– Ну Антракс, не надо, – тихо взмолилась Лилайна, тяжело дыша и покусывая губы.
Очевидность его возбуждения отзывалась в ней приятной теплотой, но она не могла допустить подобного вот так среди поля.
– Нас могут увидеть, – лепетала она, когда мужчина, нависший над ней, стал осыпать поцелуями ее шею.
– Кто нас может увидеть? – нехотя пробормотал он. – Кому мы вообще тут с тобой нужны?
Он совершенно не разделял ее волнения. Дорога была далеко, тропинка, ведущая к броду, которую он успел найти, полностью скрывалась за деревьями. И даже если они кого-то не заметят, разве есть в мире люди, не знающие, что мужья делают со своими женами?
Он целовал ей шею, бродя руками по ее спине, животу и груди, сжимая ткань, сбившуюся в складки. Он чувствовал, что ее тело согласно с ним куда больше, чем она хотела это признавать. Спина прогибалась от каждого прикосновения. Грудь дразнила пальцы бусинами сосков, а тонкие ножки под платьем не сжимались, а напротив расступались, когда рука забредала на ее бедро.
Для него не было никакой разницы между кроватью и полем, важно было лишь, что это она – его женщина с пьянящим запахом.
Она же, чувствуя возбуждение, закрывая лицо руками из последних сил, попыталась его пнуть. Не разбираясь толкнув его ногой, она с ужасом поняла, что он замер и вдруг отпустил ее. Испугавшись, что она ударила его по больной правой ноге, она спешно посмотрела на мужчину, сев в траве.
Он смотрел на нее, чуть отодвинувшись. На его лице не было и намека на боль, но смотрел он внимательно, можно даже сказать, испытывающе.
– Кричать в замке ночью тебя не смущает, и тот факт, что минимум сотня слуг вынуждена слышать твои сладкие крики – это нормально, а пустое поле – это слишком. Я правильно понимаю логику?
Покрываясь багровым пятнистым румянцем, Лилайна закрыла лицо руками, но продолжила смотреть на него через щели меж пальцев.
Сложно было отвечать на подобный вопрос, но он уже и не ждал ответа, вновь приблизившись к ней.
– Если вдруг кто-то появится – я просто его убью, – совершенно серьезно пообещал Антракс, целуя ее в ухо.
Не давая ей опомниться, он вновь буквально уронил ее в траву, прижимая одной рукой к земле, а другой нежно скользнул по ноге под юбку. Скользнуть рукой по голой коже от коленки по бедру до самой косточки, а потом по ней назад к спине – это было отдельным удовольствием.

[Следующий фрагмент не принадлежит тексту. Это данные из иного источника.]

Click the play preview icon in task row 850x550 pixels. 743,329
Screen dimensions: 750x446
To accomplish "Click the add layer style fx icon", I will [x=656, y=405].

– Ты слишком хороша, – прошептал он ей на ухо. – Именно здесь, именно сейчас, понимаешь?
Она убрала руки от своего лица и, посмотрев на него, не ответила. Она понимала, и ей льстило такое желание. Оно ей нравилось, ей всегда нравилось понимать, что он теряет от нее голову, пьянеет, вдыхая запах ее волос. Она коснулась пальцами его горячих губ. Его глубокое дыхание было для нее признанием, и потому, запуская руку в его черные волосы, она приподнималась, чтобы поцеловать его. Таким было ее согласие.
Движения его рук сразу переменились. Если раньше он дразнил ее, едва прикасаясь, то теперь он буквально управлял ей, скользя двумя руками по ее бедрам, поглаживая и сжимая ягодицы, а потом перебираясь руками на внутреннюю поверхность бедра и медленно, растягивая этот момент, поднимался пальцами выше.

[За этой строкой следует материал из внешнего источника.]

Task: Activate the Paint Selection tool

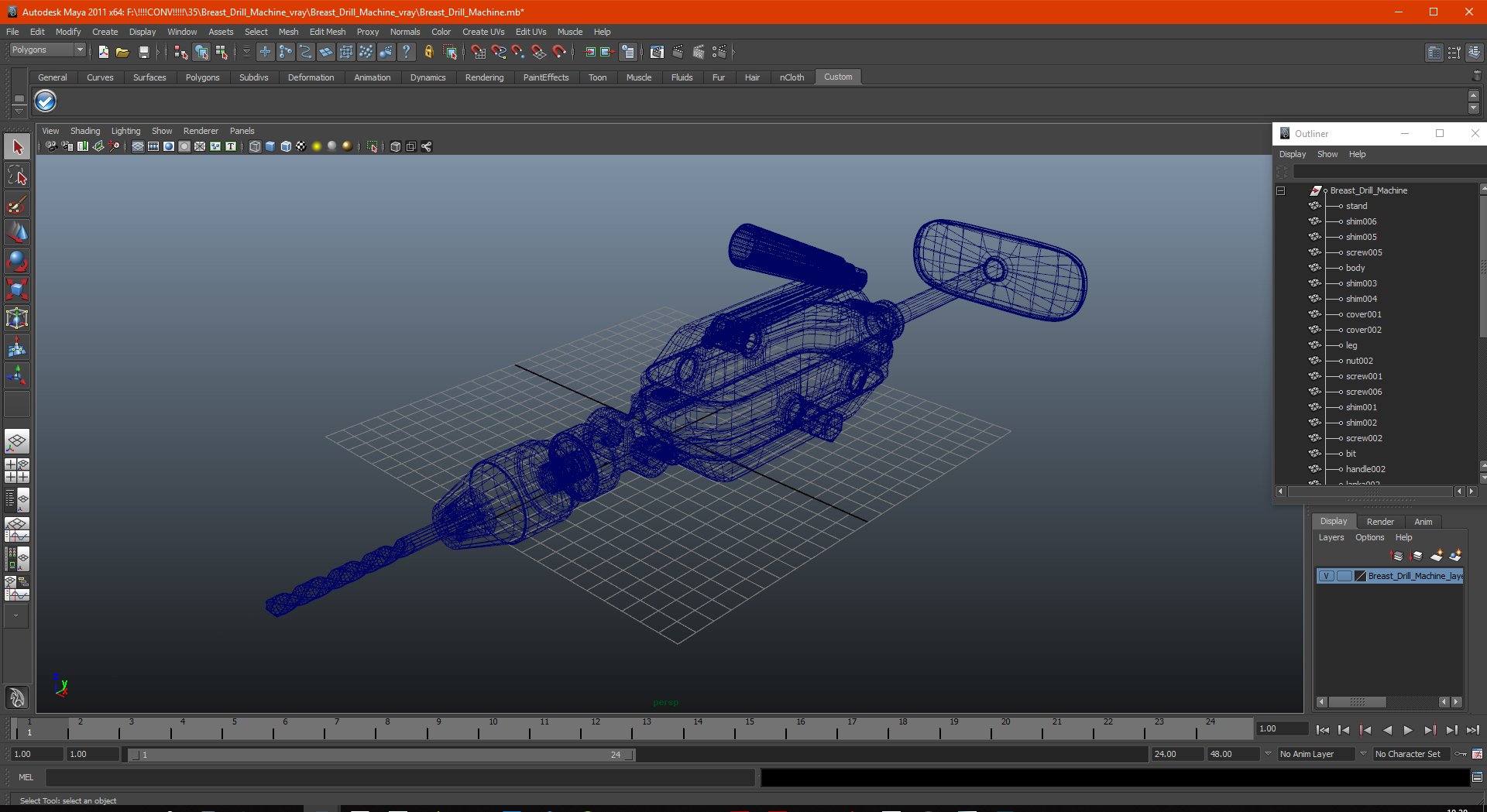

Он целовал ее уже иначе, покусывая ее пухлые розовые губы, проникая языком глубоко в ее рот и почти задыхаясь от невозможного желания.

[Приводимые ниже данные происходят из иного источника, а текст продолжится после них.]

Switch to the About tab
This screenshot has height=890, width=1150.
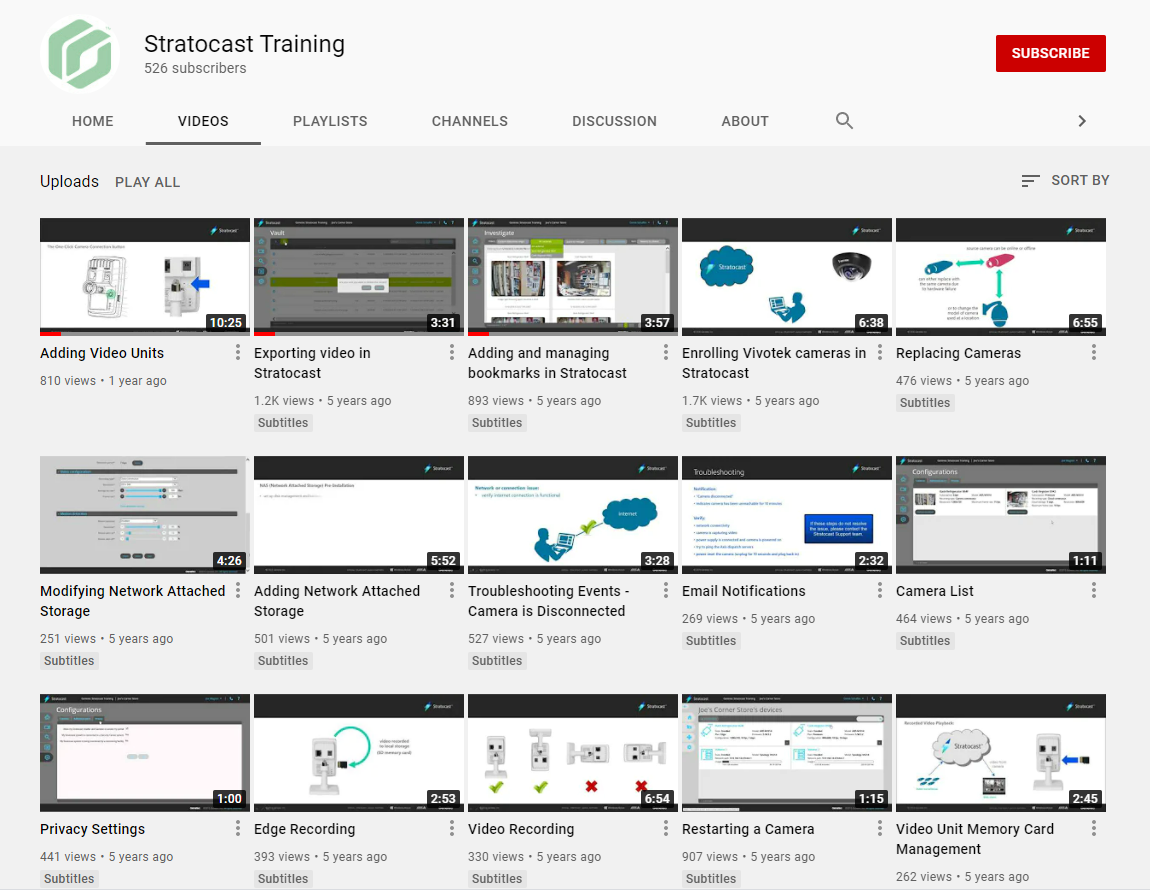coord(745,121)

Его брат говорил ему как-то, что одной женщиной можно насладиться и устать от нее; но он не мог себе представить, что можно насытиться этой маленькой милой девочкой, что можно привыкнуть к дрожи ее ресниц при глубоком поцелуе, к несмелому движению ее бедер навстречу его пальцам и к ее робкому выдоху в его губы, словно он в первый раз прикасался к ней. Она так привыкла к его ласкам и его желаниям, что была уже непозволительно мокрой и теплой. Что бы она ни говорила, она всегда разделяла его желания, и это пьянило его еще больше.
– Я люблю тебя, – прошептала она, когда он отпустил ее, чтобы расстегнуть ремень и развязать завязку на холщовых штанах.